Problem to work on: Would you copy out the whole listing exactly as given?

Input records:

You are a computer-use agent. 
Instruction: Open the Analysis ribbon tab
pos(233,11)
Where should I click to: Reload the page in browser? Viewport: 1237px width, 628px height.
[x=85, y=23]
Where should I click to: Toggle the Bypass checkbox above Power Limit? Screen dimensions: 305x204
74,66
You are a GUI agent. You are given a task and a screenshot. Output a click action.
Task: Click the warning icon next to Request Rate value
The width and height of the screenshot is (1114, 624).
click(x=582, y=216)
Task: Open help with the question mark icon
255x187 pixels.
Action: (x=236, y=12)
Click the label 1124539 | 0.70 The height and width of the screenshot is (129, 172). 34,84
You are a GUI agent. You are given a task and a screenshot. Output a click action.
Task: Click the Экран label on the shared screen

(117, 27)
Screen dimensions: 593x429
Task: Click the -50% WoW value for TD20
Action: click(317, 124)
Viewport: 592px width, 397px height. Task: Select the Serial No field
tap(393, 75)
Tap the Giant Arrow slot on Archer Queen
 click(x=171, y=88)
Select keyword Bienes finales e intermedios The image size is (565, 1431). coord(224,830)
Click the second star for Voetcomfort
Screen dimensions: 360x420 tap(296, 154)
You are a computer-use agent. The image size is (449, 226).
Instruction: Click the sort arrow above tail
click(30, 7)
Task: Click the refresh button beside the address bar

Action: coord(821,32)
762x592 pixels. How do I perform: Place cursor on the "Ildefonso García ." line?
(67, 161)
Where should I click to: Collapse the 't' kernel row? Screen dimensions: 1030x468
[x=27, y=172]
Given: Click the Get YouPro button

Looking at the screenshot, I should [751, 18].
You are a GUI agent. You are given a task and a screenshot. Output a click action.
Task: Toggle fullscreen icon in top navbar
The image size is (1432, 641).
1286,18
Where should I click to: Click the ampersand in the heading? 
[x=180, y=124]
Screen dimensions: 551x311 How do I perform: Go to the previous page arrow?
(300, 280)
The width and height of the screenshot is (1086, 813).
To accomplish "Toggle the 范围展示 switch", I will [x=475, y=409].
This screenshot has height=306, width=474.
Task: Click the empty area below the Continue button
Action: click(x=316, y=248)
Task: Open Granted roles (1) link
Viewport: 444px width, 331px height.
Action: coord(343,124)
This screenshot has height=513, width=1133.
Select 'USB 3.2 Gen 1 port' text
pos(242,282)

Reply to the task:
You are a computer-use agent. 
Instruction: Open the Analysis ribbon tab
pos(233,11)
Where should I click to: Reload the page in browser? Viewport: 1237px width, 628px height.
[x=85, y=23]
Where should I click to: Toggle the Bypass checkbox above Power Limit? Screen dimensions: 305x204
74,66
You are a GUI agent. You are given a task and a screenshot. Output a click action.
Task: Click the warning icon next to Request Rate value
The width and height of the screenshot is (1114, 624).
click(x=582, y=216)
Task: Open help with the question mark icon
255x187 pixels.
Action: (x=236, y=12)
Click the label 1124539 | 0.70 The height and width of the screenshot is (129, 172). 34,84
You are a GUI agent. You are given a task and a screenshot. Output a click action.
Task: Click the Экран label on the shared screen

(117, 27)
Screen dimensions: 593x429
Task: Click the -50% WoW value for TD20
Action: click(317, 124)
Viewport: 592px width, 397px height. Task: Select the Serial No field
tap(393, 75)
Tap the Giant Arrow slot on Archer Queen
 click(x=171, y=88)
Select keyword Bienes finales e intermedios The image size is (565, 1431). coord(224,830)
Click the second star for Voetcomfort
Screen dimensions: 360x420 tap(296, 154)
You are a computer-use agent. The image size is (449, 226).
Instruction: Click the sort arrow above tail
click(30, 7)
Task: Click the refresh button beside the address bar

Action: coord(821,32)
762x592 pixels. How do I perform: Place cursor on the "Ildefonso García ." line?
(67, 161)
Where should I click to: Collapse the 't' kernel row? Screen dimensions: 1030x468
[x=27, y=172]
Given: Click the Get YouPro button

Looking at the screenshot, I should [751, 18].
You are a GUI agent. You are given a task and a screenshot. Output a click action.
Task: Toggle fullscreen icon in top navbar
The image size is (1432, 641).
1286,18
Where should I click to: Click the ampersand in the heading? 
[x=180, y=124]
Screen dimensions: 551x311 How do I perform: Go to the previous page arrow?
(300, 280)
The width and height of the screenshot is (1086, 813).
To accomplish "Toggle the 范围展示 switch", I will [x=475, y=409].
This screenshot has height=306, width=474.
Task: Click the empty area below the Continue button
Action: click(x=316, y=248)
Task: Open Granted roles (1) link
Viewport: 444px width, 331px height.
Action: coord(343,124)
This screenshot has height=513, width=1133.
Select 'USB 3.2 Gen 1 port' text
pos(242,282)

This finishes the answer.